I say that because going head to head with a young kid having a temper tantrum is only going to exacerbate it.
If I thought she was going to hurt herself then I couldn't do that, so I would:
Talk to her in a calm, soothing voice. "It is OK, you are OK." What I want here is for her to get control of her hands and body.
I am reflecting "you are so upset" and I am I-messaging "I am afraid you will get hurt" and I am redirecting "calm down, give yourself a hug like a turtle," "shhh, you're OK sweetie give yourself a big hug," "shhh, it's ok honey, you are ok." Voice tone, calm, even, neutral, matter of fact, reassuring normal volume.

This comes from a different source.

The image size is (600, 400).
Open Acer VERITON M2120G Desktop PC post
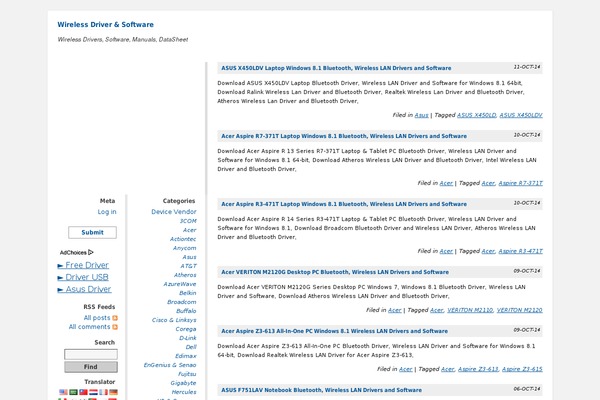[335, 272]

I am not taking it personally and getting my feelings involved, I am remembering that she is a young child and I am the grown up there to help her learn. I am not out of control of the situation and yelling or demanding or threatening. I am in control and I am letting her know that and that she is going to be safe.
If that doesn't work I use a calm, reassuring hold until she is able to gain control.
I get another adult to witness with me.
I am not doing this to show that I have more power. I am being reassuring and calm. I am saying that "I am afraid you will hurt yourself. You can not control your hands, I am going to help you do that now."
With my right hand I hold on to her left, talking as I go, turn her body so that I am behind cross my left arm over her body and holding her arm to her body, wrap my left leg around her body and bring her slowly down on to my lap with my left leg crossing her legs. I am pinning her legs with my left leg wrapped around hers and her arm with my arms wrapped around her. "shhh, you are OK I am not going to let you hurt yourself or anyone else shhhhh" and then I ride it out until she exhausts.
And then I talk to her and praise her for getting under control and I figure out how I'm going to prevent that from ever happening again.
I was trained to safely physically restrain a child as I worked with children in a residential mental health center. That type of training should be part of a special education curriculum and there should be someone with expertise in that in the school. One of the worst things I had to do was take a kitchen knife away from an adolescent boy - I certainly didn't need to call the police to do that for me.